“Then if we want more supplies,” Theodor said slowly, “we are going to have to capture them.”
“And one excellent method,” Annette said, “is to take ships.”
Sianh smiled. “There we are. And. We could use a larger navy. How does one grow a navy?” He was enjoying this almost too much, I thought as he waited. “One cannot plant a longboat and harvest frigates. There are three options. One may build ships. One may buy ships. Or one must take ships as prizes.”
“I think we’ve only got one option open to us right now,” Annette said. “What money we still have in the coffers won’t cover much in terms of buying ships, but it can buy that powder from this—Tyse fellow.”
“Oh, I’m not sure I advise that,” Alba said. “Personal assessment of his character and motivations,” she replied to Annette’s raised eyebrow. “I don’t believe he’d lie about the state of Fen, but I do think he’d gouge us for every penny he can. I would advise, instead, keeping a good reserve of funds.”

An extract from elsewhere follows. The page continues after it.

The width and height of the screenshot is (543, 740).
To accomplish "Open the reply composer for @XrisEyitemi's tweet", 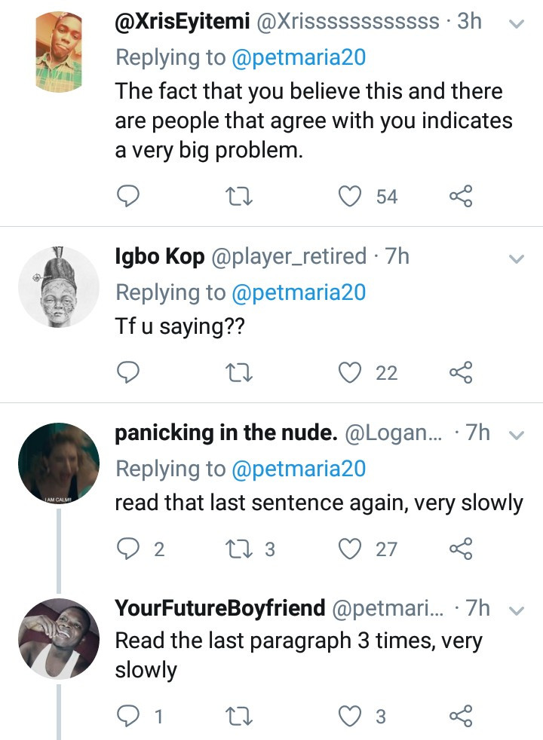I will click(x=129, y=196).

“Very well,” Annette said. “My fleet will leave a small contingent here to patrol near your waters, and the rest will go out on the hunt to see what we can see.”
The first task to tackle with the small but intrepid navy Annette had supplied us was to set protection spells over it, as I had planned to do with the ships we had intended to buy from the Fenian shipyards. Annette was willing to help, although curious and cautious, as though approaching a strange animal for the first time. I resisted reminding her that there was nothing to be afraid of—after all, she had been willing to wear charms I had made at Midwinter.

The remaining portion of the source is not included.